First, in yet another New Jersey state court decision, a Superior Court judge threw out the Borough of Neptune City’s blight designation for its Steiner Avenue redevelopment project.

In New Jersey, it’s necessary to declare an area “in need of redevelopment” before a municipality can use eminent domain; New Jersey courts are slowly and incrementally putting limits on the vague requirements necessary to declare an area “in need of redevelopment.” For instance, last year, the New Jersey Supreme Court ruled that a property could be blighted for merely being “underutilized.”

In the case of Neptune City, the borough argued that just “a drive through the area shows that it is in need of redevelopment.” But Superior Court Judge Lawrence Lawson ruled that declaring blight requires more than just a superficial survey or a list of a given area’s “aesthetic flaws.”
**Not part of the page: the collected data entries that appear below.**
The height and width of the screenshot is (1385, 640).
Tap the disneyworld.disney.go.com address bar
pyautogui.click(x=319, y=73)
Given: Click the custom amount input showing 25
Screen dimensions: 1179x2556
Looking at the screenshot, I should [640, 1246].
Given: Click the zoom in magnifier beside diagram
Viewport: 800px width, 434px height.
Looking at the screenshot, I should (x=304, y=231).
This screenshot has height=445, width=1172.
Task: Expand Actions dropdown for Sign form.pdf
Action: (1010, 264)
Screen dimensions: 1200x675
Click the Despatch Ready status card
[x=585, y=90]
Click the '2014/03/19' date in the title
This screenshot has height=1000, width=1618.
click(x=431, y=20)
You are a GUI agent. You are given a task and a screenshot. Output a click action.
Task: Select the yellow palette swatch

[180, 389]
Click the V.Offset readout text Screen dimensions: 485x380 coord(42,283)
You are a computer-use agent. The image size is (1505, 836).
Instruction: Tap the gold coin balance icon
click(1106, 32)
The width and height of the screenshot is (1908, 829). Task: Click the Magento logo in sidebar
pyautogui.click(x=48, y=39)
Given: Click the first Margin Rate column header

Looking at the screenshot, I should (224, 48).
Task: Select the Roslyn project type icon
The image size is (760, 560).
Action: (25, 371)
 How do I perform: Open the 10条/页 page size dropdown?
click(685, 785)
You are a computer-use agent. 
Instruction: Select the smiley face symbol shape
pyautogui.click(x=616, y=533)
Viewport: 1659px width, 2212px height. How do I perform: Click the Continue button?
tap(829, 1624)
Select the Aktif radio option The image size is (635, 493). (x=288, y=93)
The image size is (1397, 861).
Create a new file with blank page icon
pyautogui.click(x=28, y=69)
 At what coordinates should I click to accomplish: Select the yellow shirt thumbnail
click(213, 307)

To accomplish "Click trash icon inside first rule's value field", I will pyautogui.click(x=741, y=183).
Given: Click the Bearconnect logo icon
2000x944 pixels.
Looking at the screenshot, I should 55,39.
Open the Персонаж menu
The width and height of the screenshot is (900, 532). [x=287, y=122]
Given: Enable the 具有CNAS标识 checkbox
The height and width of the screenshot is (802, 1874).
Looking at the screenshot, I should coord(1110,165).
City officials insist that the area remains blighted, but they will have to do a more meticulous analysis of the 17-acre area before they can attempt to designate it an “area in need of redevelopment” again.

Of course, as the Asbury Park Press point out, more consistent reform could be achieved—and significant court costs could be avoided—if the New Jersey legislature passed real eminent domain reform.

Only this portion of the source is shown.